→ TEXT PROVIDED
September 26, 2015
Making shopify.com fast @ TO Web Performance Group Meetup
Bryson Gilbert presented techniques his team uses on Shopify’s main marketing site, shopify.com
Techniques
- 10ms goal for generating pages on the server with Ruby on Rails
- no database
- no CMS
- All content is in fast loading, versionable flat files.
- marketing assets (icons, images, css, style guides) are stored in a Ruby gem and shared across different Shopify web properties (admin areas tools, internal tools, blogs etc).
- optimize once, use anywhere
- HTTP requests – in general, each shopify.com page loads 1 common js and css file (shared across all pages), and sometimes 1 page specific js and css file. 3rd party scripts are loaded if needed
- the team is investigating inlining the page specific code – it is usually small, and could save 2 HTTP requests
- some A/B testing tools require blocking js to manipulate copy and images before gathering results. This sucks, but there is no choice
- load as much 3rd party JS asynchronously as possible
- lazy load images with lazysizes
- responsive images – using a Ruby gem to make implementing img srcset attribute and lazy image loading easier across all web properties
- icons – using inline .svg, no icon fonts
- workflow – set up a Git precommit hook to run imageOptim on images so that unoptimized images never even get into the Git repo
- fonts – just using @font-face, no inlining
- just serving woff and woff2, best file size and adequate browser support for their audience (people on slow connections also tend to have browsers that don’t support woff, so they don’t get help up downloading fonts)
- not optimized yet.
- this is the hackiest part of optimization
- going HTTPS only did slow down the site slightly
Measurement
- SpeedCurve for monitoring performance, relating deploys to changes in performance
- NewRelic RUM for checking on performance around the world.
- Shopify is getting into Performance Budgeting by setting relative goals.
Future
- HTTP2 will change how pages are optimized
- resource hints will be helpful, but not 100% controllable
- Better font loading is coming
Building a culture of performance
- Sharing knowledge with documentation
- Weekly frontend dev meetings to discuss failures & successes
- Working performance into discussions early on in design process (can help with photo/image selection)
Other fun stuff (some from Barbara’s new book)
- Etsy publishes quarterly website performance reviews
- Performance is respect for users. Optimized for their perspective, not your s. Real User Monitoring.
- think about the 14kb rule
- use inline CSS for above the fold content
- loads js as late as possible
- Latency on mobile – remember cell phones have to initiate a connection to a cell phone tower that is rarely a consistent distance away.

→ SOURCE DATA
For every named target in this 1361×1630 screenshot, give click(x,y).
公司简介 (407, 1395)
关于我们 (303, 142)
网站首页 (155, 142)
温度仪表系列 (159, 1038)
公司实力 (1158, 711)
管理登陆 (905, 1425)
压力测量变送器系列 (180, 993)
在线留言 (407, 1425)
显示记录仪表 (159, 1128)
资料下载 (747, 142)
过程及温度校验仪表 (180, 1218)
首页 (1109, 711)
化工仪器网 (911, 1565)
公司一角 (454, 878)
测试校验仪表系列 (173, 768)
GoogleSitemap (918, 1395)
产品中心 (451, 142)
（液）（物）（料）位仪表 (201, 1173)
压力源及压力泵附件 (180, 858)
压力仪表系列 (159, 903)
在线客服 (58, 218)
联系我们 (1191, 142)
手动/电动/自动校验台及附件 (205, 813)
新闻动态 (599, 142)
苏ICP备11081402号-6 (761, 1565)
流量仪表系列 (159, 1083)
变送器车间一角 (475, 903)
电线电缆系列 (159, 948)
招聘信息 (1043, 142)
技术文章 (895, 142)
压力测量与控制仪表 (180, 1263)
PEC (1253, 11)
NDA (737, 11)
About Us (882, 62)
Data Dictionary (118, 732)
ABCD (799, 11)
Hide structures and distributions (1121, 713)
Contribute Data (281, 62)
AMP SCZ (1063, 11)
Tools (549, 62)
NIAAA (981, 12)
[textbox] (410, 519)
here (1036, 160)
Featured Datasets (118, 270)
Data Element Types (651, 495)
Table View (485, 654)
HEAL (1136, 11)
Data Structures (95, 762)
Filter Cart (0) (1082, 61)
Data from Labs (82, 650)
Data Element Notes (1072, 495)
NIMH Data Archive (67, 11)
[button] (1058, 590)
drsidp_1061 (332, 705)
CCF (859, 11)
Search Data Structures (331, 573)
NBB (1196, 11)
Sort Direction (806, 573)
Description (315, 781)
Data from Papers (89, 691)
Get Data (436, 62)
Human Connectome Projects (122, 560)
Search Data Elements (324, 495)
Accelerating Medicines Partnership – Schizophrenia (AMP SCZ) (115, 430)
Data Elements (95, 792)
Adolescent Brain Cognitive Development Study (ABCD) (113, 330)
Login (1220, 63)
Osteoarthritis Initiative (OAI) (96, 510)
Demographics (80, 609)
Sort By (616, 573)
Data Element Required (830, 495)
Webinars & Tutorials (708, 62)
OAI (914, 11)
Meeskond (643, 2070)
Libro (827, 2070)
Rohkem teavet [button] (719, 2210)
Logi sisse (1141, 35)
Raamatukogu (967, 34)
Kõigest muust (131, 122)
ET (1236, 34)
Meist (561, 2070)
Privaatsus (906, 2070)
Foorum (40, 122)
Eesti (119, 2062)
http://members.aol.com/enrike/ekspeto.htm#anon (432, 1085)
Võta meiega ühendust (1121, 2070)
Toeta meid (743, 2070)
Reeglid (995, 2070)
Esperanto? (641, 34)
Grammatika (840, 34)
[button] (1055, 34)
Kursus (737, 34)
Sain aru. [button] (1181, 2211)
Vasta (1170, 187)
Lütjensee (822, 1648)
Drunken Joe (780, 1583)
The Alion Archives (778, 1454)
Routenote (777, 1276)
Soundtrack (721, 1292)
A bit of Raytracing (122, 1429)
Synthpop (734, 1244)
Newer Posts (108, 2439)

→ YOUR INSTRUCTIONS
Copy the shopify.com performance notes word for word, from "Other fun stuff" up to and including "Real User Monitoring.".

→ RESULT BELOW
Other fun stuff (some from Barbara’s new book)
- Etsy publishes quarterly website performance reviews
- Performance is respect for users. Optimized for their perspective, not your s. Real User Monitoring.